(DATA FOR ANALYSIS)

########################################

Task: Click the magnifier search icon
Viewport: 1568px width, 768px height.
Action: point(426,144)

########################################

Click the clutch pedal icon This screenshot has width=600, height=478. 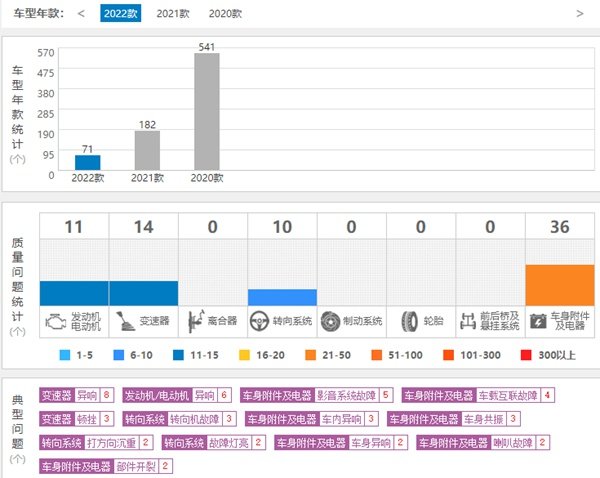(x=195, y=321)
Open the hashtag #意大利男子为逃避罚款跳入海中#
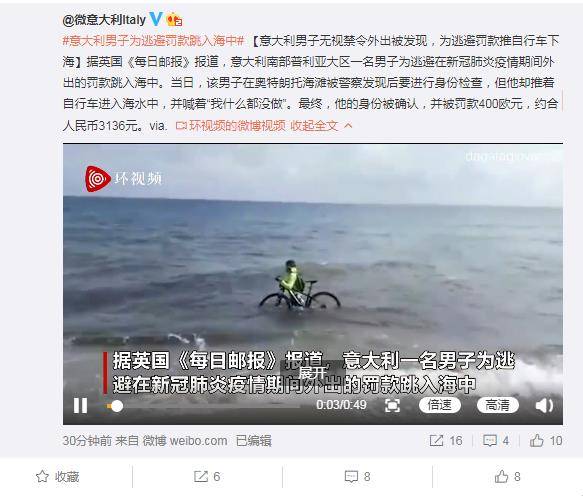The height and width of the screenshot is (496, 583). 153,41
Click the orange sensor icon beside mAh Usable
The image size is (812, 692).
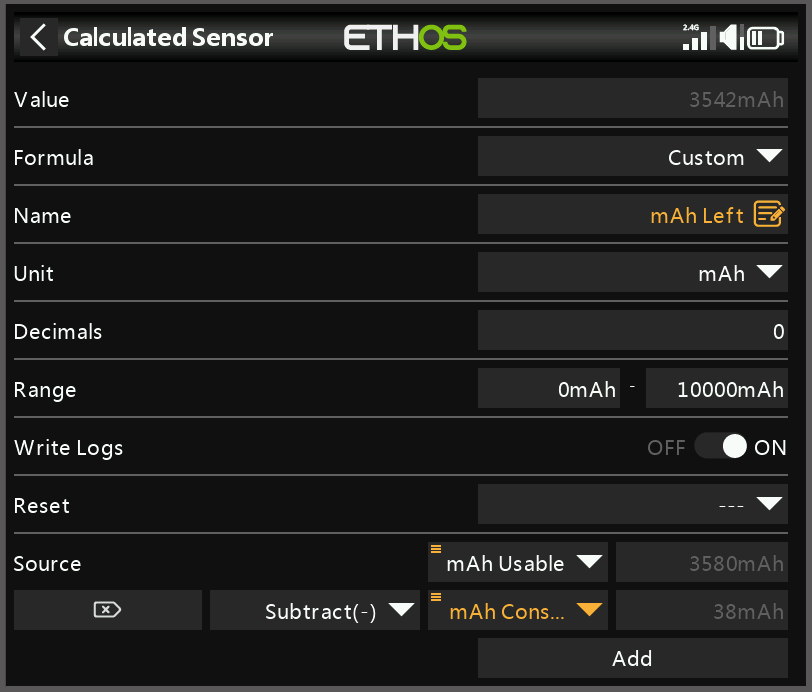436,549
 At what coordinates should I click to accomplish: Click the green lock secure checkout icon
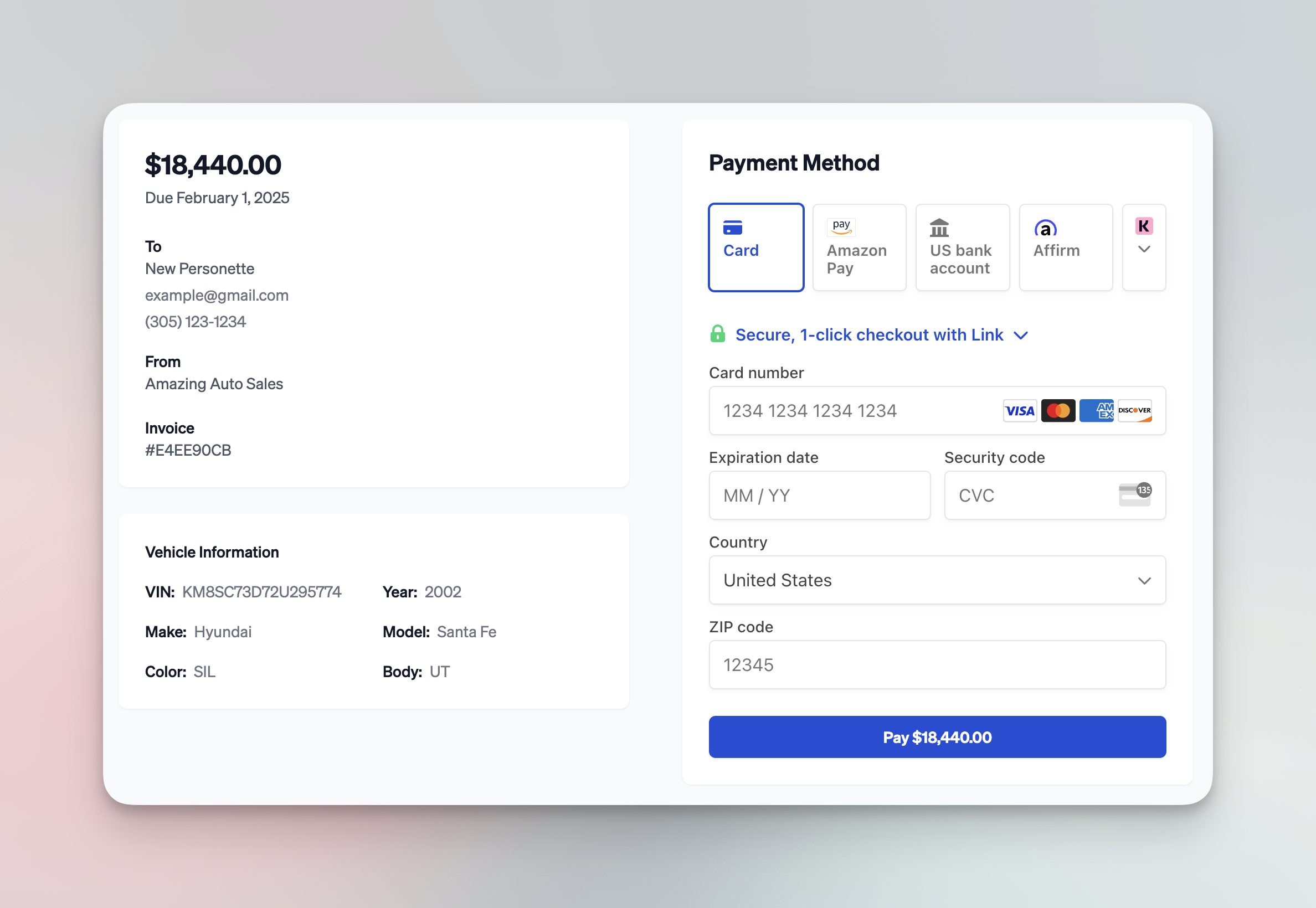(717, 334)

########################################

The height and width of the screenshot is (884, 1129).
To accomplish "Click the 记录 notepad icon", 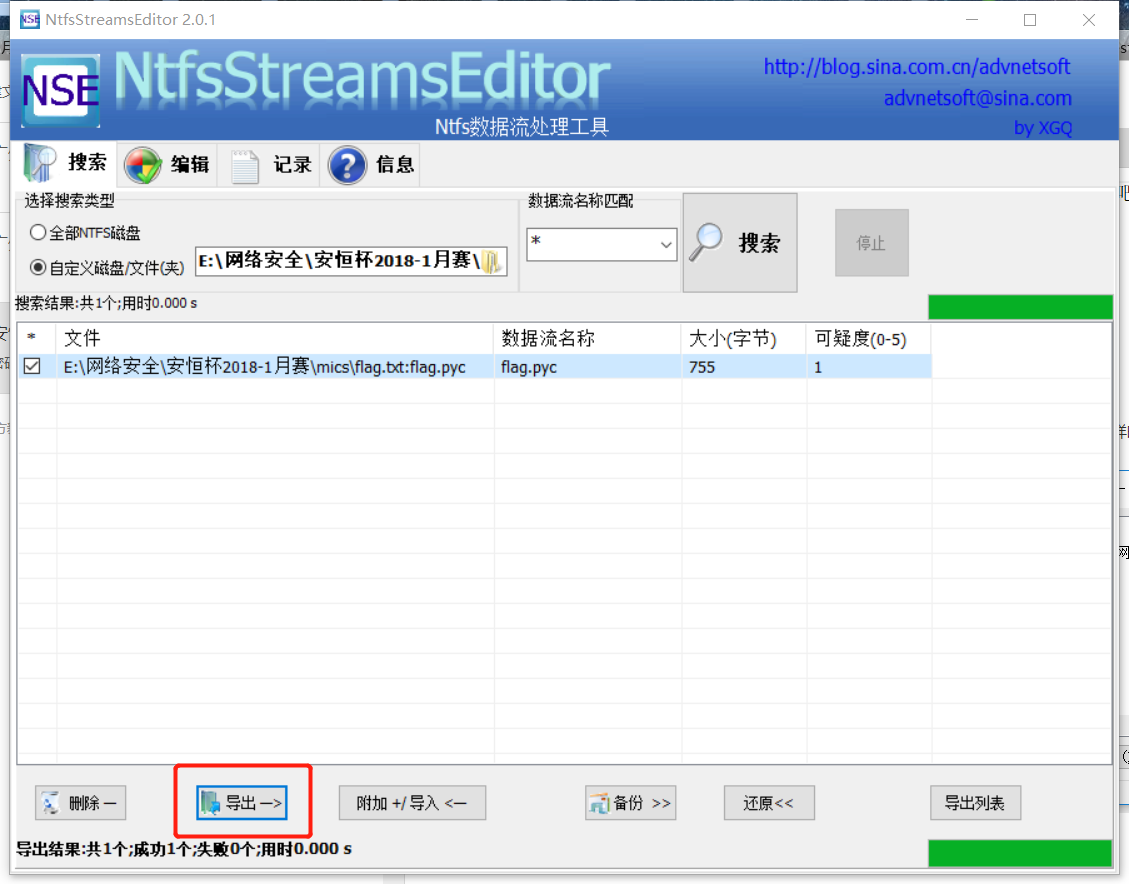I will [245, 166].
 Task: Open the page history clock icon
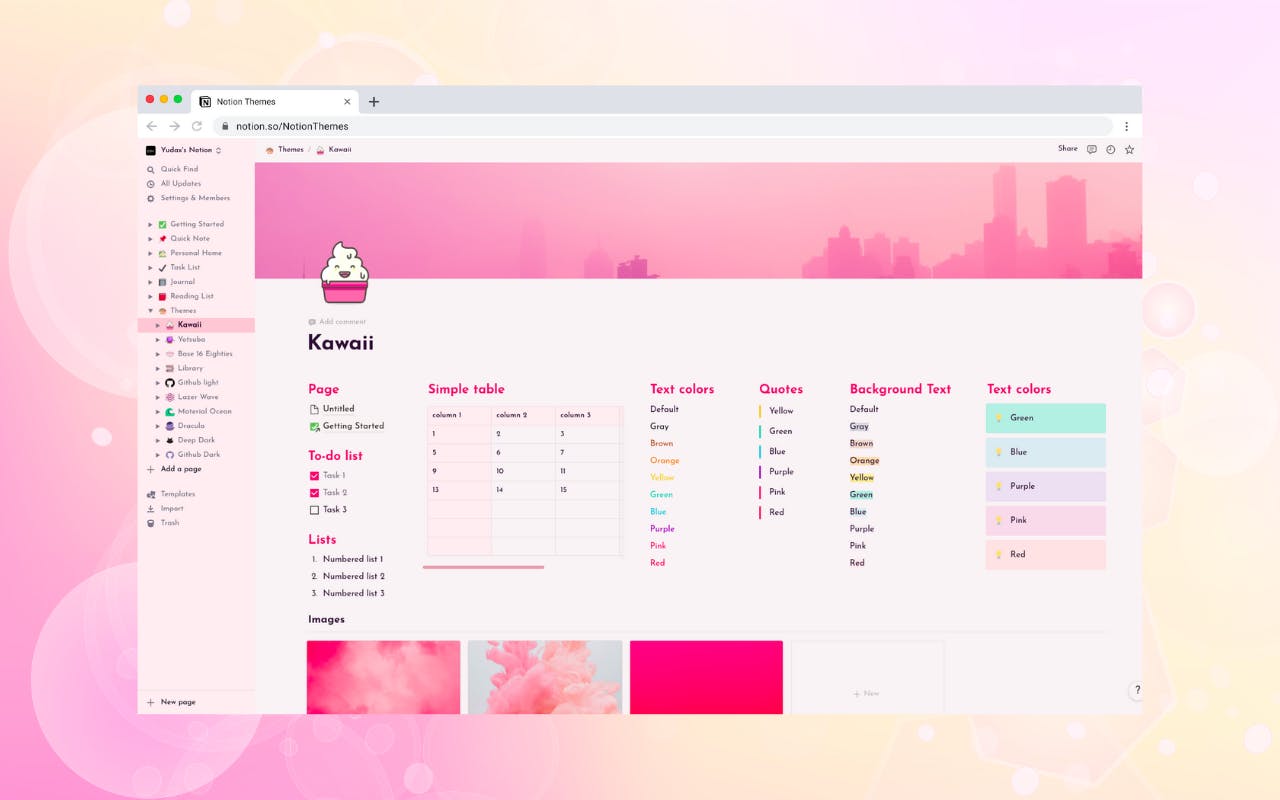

########################################

The answer is a bare number: how many lines of the records contain the string "Task"?

2